- **WORK INSTRUCTIONS**
In the listing below, how many lines contain the word "dropdown"? Answer with the number alone.

- **SOURCE DATA**
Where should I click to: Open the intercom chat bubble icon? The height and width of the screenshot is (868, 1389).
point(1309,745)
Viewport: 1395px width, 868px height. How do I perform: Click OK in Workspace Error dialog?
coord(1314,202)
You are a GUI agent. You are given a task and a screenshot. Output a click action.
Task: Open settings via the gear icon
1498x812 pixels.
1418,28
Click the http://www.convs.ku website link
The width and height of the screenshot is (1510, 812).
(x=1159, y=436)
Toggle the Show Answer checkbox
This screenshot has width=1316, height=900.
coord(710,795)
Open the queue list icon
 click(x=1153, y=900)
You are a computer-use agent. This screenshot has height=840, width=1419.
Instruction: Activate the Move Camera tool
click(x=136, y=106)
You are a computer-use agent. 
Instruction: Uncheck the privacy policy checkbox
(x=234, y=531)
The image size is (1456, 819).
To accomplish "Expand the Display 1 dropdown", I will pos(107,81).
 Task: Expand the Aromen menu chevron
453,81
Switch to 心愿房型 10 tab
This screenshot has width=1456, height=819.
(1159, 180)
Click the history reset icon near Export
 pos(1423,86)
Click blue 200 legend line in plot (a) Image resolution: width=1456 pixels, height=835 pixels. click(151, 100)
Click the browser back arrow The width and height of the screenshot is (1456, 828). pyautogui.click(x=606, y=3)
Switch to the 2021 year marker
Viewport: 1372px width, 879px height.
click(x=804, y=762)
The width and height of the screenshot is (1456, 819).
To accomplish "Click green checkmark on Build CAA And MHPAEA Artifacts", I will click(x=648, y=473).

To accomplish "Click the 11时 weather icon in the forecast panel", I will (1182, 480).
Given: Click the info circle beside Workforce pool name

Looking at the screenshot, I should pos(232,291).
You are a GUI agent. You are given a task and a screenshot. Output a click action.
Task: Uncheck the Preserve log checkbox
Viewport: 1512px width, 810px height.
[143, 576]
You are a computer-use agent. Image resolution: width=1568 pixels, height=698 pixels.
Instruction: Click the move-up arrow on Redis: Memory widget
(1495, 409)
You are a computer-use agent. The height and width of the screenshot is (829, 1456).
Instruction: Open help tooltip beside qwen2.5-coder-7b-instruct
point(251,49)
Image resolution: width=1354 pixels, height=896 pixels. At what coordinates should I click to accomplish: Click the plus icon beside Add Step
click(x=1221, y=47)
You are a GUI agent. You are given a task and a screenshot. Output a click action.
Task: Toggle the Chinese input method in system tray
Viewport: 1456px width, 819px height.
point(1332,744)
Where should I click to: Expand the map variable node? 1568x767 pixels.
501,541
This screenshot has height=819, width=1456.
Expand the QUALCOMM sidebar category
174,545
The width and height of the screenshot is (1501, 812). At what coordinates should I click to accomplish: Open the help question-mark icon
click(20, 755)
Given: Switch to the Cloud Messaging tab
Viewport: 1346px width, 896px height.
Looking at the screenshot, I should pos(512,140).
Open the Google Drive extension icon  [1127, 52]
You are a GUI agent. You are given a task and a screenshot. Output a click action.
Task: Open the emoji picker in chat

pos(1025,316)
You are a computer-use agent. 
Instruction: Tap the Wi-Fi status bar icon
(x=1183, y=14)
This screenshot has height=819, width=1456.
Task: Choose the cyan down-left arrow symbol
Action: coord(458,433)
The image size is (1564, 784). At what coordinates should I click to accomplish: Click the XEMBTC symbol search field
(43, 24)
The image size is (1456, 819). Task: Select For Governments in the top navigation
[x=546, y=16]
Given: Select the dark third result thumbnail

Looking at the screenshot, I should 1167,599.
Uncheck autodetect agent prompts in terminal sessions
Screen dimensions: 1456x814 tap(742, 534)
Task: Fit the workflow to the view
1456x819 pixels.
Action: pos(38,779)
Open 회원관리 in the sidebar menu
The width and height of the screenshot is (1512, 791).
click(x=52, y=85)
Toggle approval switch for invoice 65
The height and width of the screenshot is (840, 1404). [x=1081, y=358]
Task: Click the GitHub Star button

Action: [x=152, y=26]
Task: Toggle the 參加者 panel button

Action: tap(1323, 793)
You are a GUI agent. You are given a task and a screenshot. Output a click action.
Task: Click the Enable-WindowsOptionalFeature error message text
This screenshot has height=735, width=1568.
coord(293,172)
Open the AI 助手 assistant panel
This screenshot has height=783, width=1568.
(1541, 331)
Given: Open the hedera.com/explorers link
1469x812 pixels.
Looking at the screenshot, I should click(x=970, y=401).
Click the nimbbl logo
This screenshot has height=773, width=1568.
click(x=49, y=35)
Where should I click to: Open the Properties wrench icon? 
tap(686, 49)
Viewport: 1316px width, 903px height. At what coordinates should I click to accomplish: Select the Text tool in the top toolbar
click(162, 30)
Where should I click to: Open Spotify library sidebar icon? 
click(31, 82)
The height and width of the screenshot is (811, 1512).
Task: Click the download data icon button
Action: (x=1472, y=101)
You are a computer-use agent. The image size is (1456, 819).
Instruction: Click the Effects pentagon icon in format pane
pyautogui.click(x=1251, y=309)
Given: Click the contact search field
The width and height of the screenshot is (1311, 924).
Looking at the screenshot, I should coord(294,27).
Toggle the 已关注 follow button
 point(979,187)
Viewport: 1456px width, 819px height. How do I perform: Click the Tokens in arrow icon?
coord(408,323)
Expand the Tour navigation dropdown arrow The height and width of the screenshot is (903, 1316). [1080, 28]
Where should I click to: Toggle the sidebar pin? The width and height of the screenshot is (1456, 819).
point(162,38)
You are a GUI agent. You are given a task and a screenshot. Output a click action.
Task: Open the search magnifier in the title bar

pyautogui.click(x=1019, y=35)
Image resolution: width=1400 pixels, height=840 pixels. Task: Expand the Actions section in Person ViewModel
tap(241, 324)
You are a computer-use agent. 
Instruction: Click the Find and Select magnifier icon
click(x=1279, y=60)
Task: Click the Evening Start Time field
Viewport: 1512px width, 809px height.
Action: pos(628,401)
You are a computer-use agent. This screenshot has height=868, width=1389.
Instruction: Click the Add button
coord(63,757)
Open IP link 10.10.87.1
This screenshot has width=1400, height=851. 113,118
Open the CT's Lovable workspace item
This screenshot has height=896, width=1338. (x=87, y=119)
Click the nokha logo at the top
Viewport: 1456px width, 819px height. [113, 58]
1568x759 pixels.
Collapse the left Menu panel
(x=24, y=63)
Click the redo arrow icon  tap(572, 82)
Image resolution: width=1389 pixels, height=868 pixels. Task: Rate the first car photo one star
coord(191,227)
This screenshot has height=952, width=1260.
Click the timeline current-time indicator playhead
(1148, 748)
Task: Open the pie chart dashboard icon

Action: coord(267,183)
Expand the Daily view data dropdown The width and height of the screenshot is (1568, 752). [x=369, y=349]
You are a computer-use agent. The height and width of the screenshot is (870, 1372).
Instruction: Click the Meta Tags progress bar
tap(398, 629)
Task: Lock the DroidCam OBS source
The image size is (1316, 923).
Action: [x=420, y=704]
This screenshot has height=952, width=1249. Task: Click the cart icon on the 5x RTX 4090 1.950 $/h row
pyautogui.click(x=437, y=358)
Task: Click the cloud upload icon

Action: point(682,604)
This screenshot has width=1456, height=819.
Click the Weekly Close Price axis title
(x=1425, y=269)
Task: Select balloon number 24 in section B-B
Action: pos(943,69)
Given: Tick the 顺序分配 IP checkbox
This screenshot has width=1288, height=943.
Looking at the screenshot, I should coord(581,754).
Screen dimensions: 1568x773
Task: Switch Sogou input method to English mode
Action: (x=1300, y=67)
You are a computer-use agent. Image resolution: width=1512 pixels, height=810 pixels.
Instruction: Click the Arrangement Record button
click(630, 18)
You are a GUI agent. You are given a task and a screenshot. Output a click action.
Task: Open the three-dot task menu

- **FINISHED EXERCISE**
3